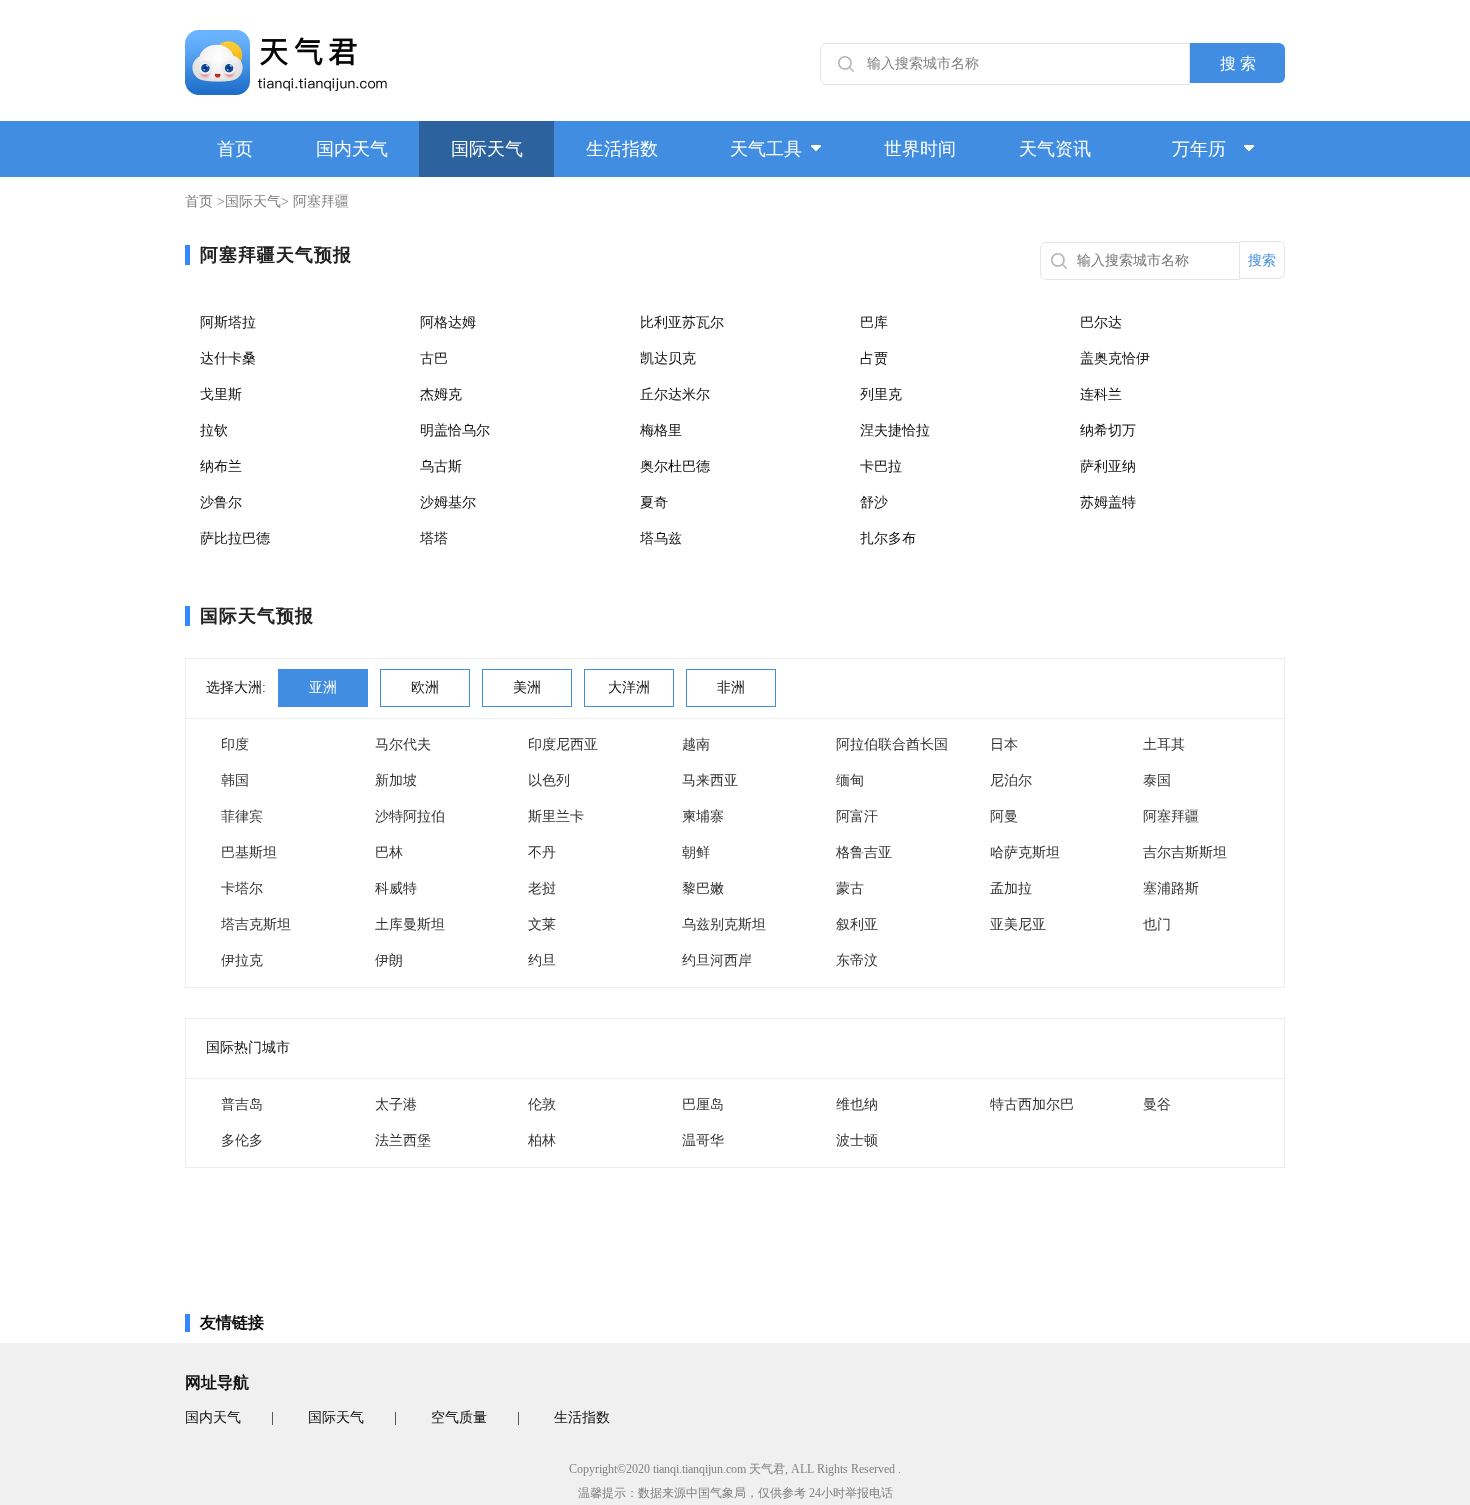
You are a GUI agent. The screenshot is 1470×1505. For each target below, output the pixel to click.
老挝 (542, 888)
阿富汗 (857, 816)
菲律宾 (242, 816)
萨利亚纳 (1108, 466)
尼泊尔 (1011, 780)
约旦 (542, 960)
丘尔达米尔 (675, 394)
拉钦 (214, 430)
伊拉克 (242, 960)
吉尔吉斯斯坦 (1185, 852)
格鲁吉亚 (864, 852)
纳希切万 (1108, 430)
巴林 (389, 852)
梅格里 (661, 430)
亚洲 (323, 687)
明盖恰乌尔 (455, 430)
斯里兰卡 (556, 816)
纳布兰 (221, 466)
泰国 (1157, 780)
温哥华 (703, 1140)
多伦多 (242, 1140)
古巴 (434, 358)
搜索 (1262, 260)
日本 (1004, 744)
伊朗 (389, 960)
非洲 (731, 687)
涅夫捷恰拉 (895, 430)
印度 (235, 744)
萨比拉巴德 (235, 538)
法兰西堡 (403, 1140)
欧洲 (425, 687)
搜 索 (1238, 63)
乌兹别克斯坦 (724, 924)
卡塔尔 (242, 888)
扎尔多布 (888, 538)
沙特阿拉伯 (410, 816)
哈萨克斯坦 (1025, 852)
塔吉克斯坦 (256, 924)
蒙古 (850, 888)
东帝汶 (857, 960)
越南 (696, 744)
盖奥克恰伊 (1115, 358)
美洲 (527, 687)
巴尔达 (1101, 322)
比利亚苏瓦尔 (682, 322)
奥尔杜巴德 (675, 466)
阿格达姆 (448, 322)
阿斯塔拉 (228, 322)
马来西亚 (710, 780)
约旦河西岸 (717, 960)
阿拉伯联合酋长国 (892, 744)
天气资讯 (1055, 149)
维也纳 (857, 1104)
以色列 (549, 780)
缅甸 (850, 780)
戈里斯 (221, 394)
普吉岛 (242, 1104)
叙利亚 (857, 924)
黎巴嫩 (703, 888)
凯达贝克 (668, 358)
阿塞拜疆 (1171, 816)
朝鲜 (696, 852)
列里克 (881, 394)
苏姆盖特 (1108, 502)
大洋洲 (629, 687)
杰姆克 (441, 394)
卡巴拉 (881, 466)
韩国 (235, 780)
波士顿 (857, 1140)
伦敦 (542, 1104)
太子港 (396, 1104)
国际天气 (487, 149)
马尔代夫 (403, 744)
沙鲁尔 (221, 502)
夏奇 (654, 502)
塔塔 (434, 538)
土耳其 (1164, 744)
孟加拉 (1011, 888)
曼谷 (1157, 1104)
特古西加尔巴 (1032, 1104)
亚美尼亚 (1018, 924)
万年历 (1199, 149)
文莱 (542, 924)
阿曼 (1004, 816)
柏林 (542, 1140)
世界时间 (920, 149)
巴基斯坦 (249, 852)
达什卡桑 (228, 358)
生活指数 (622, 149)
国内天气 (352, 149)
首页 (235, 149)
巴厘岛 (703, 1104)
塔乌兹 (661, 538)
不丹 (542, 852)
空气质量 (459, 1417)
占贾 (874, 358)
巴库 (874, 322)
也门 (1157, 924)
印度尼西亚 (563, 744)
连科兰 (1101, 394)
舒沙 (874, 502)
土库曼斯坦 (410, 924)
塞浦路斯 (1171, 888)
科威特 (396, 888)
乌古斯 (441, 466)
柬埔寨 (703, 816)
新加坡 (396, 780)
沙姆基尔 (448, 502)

TASK DETAILS:
What is needed is a verbatim copy of the entries, leaving out any pictures.

EXERCISE RESULT:
You are a GUI agent. The screenshot is 1470×1505. For each target below, output the pixel to click.
老挝 (542, 888)
阿富汗 (857, 816)
菲律宾 (242, 816)
萨利亚纳 (1108, 466)
尼泊尔 (1011, 780)
约旦 (542, 960)
丘尔达米尔 (675, 394)
拉钦 (214, 430)
伊拉克 (242, 960)
吉尔吉斯斯坦 (1185, 852)
格鲁吉亚 (864, 852)
纳希切万 (1108, 430)
巴林 (389, 852)
梅格里 (661, 430)
亚洲 (323, 687)
明盖恰乌尔 (455, 430)
斯里兰卡 (556, 816)
纳布兰 (221, 466)
泰国 (1157, 780)
温哥华 (703, 1140)
多伦多 (242, 1140)
古巴 (434, 358)
搜索 (1262, 260)
日本 (1004, 744)
伊朗 (389, 960)
非洲 (731, 687)
涅夫捷恰拉 (895, 430)
印度 (235, 744)
萨比拉巴德 (235, 538)
法兰西堡 (403, 1140)
欧洲 (425, 687)
搜 索 (1238, 63)
乌兹别克斯坦 (724, 924)
卡塔尔 (242, 888)
扎尔多布 (888, 538)
沙特阿拉伯 (410, 816)
哈萨克斯坦 (1025, 852)
塔吉克斯坦 (256, 924)
蒙古 (850, 888)
东帝汶 (857, 960)
越南 (696, 744)
盖奥克恰伊 (1115, 358)
美洲 (527, 687)
巴尔达 (1101, 322)
比利亚苏瓦尔 (682, 322)
奥尔杜巴德 (675, 466)
阿格达姆 (448, 322)
阿斯塔拉 (228, 322)
马来西亚 (710, 780)
约旦河西岸 (717, 960)
阿拉伯联合酋长国 (892, 744)
天气资讯 (1055, 149)
维也纳 (857, 1104)
以色列 (549, 780)
缅甸 (850, 780)
戈里斯 (221, 394)
普吉岛 (242, 1104)
叙利亚 (857, 924)
黎巴嫩 (703, 888)
凯达贝克 (668, 358)
阿塞拜疆 (1171, 816)
朝鲜 (696, 852)
列里克 (881, 394)
苏姆盖特 (1108, 502)
大洋洲 (629, 687)
杰姆克 (441, 394)
卡巴拉 (881, 466)
韩国 (235, 780)
波士顿 (857, 1140)
伦敦 (542, 1104)
太子港 (396, 1104)
国际天气 (487, 149)
马尔代夫 (403, 744)
沙鲁尔 (221, 502)
夏奇 (654, 502)
塔塔 (434, 538)
土耳其 (1164, 744)
孟加拉 (1011, 888)
曼谷 (1157, 1104)
特古西加尔巴 (1032, 1104)
亚美尼亚 (1018, 924)
万年历 (1199, 149)
文莱 (542, 924)
阿曼 (1004, 816)
柏林 (542, 1140)
世界时间 (920, 149)
巴基斯坦 (249, 852)
达什卡桑 (228, 358)
生活指数 (622, 149)
国内天气 (352, 149)
首页 (235, 149)
巴厘岛 (703, 1104)
塔乌兹 (661, 538)
不丹 (542, 852)
空气质量 (459, 1417)
占贾 (874, 358)
巴库 (874, 322)
也门 (1157, 924)
印度尼西亚 (563, 744)
连科兰 (1101, 394)
舒沙 (874, 502)
土库曼斯坦 (410, 924)
塞浦路斯 (1171, 888)
科威特 (396, 888)
乌古斯 (441, 466)
柬埔寨 (703, 816)
新加坡 (396, 780)
沙姆基尔 (448, 502)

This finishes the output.